## PASSAGE:
I also want the Member to know that there will be a debate about the extent of the problem and the nature of the solution and the allocation of costs resulting from that problem. I want the Member to know we do not need to start discussions, we have already begun that conversation with the city. The lead agent in continuing dialogue on it will be the Minister of Community and Transportation Services, although, as the Member will recall with the Hospital Act that we just passed a few months ago, we have provided for city representation on the board of the hospital. It certainly is our intention to make sure we have a dialogue with the city as we get into the serious discussions about the building of that facility.

Mr. Lang: When did the Cabinet meet with the City of Whitehorse?

Hon. Mr. Penikett: I would have to check; we had a meeting at which I was present and of course the Minister of Community and Transportation Services has many meetings. I was at a meeting, along with Members of Cabinet and city council, which was, I think, in April or May of this spring. The exact question that the Member has asked was raised.

Mr. Lang: The scope of what we are dealing with is quite a bit larger than what we had first thought it was going to be. The Minister is shaking his head, but the extended care facility with the rehabilitation wing attached to it is obviously a bigger complex than what was contemplated when we discussed it last spring. I am just asking if he can have his officials outline this to the City of Whitehorse, so that they are fully aware of the consequences of what we are dealing with here.

## DATASET:
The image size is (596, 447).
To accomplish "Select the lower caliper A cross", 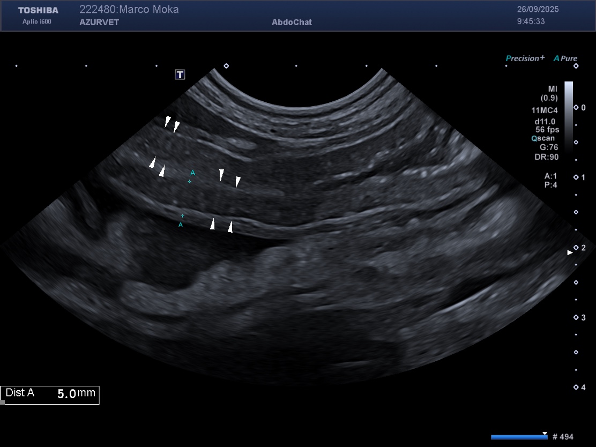I will pyautogui.click(x=183, y=215).
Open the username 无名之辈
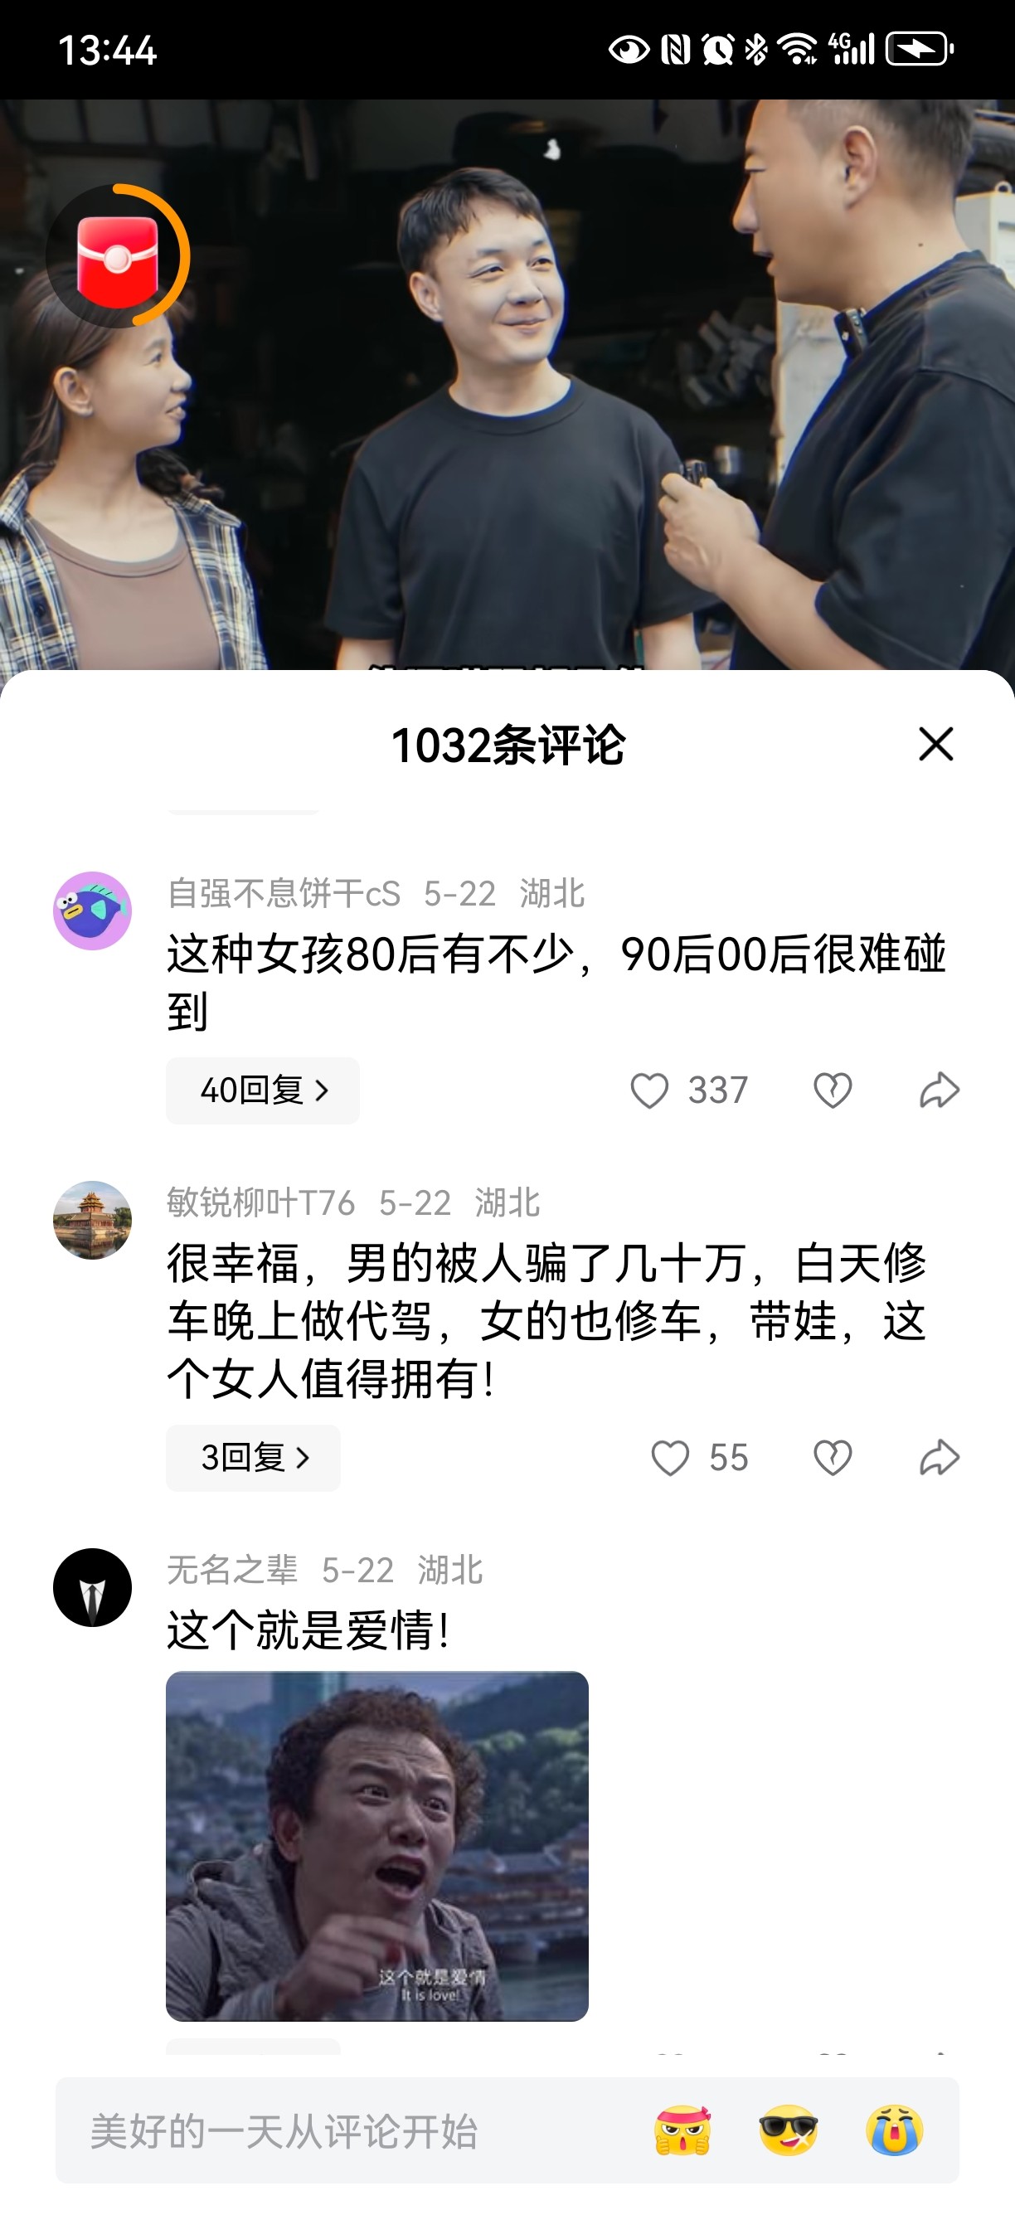Screen dimensions: 1015x2239 (232, 1570)
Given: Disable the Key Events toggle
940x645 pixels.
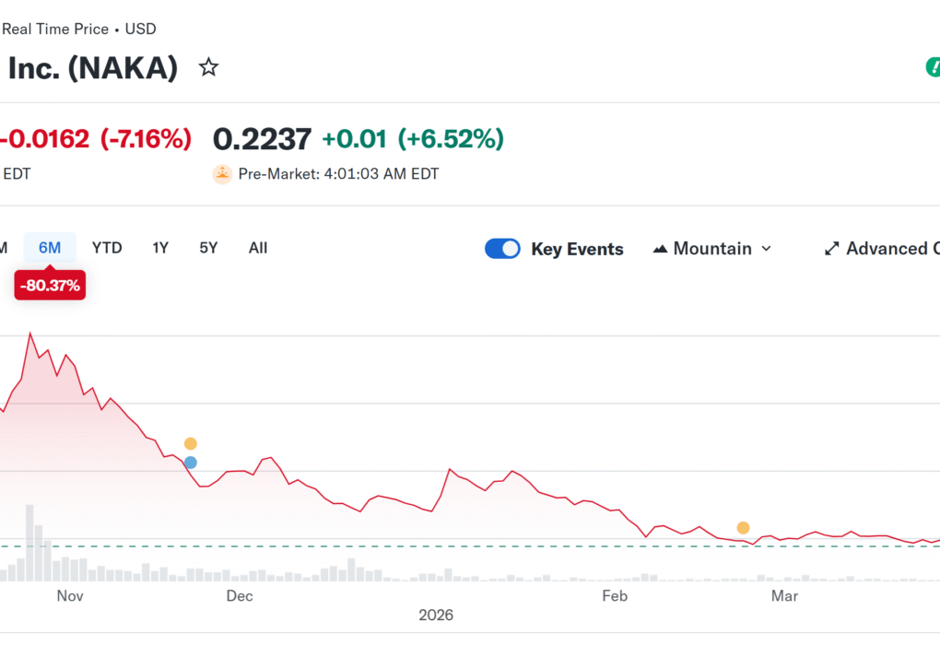Looking at the screenshot, I should pyautogui.click(x=502, y=248).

## YOUR TASKS:
**a.** According to the legislative exchange, who will be the lead agent in the continuing dialogue with the city?
**b.** Condense the paragraph in the legislative exchange beginning "The scope of what we are dealing with" into two sentences that keep its main facts.

## WRITTEN RESPONSES:
**a.** The Minister of Community and Transportation Services.

**b.** Mr. Lang says the project is larger than first thought, since the extended care facility with its attached rehabilitation wing is a bigger complex than was contemplated when it was discussed last spring, though the Minister shakes his head. He asks that the Minister's officials outline this to the City of Whitehorse so the city is fully aware of the consequences.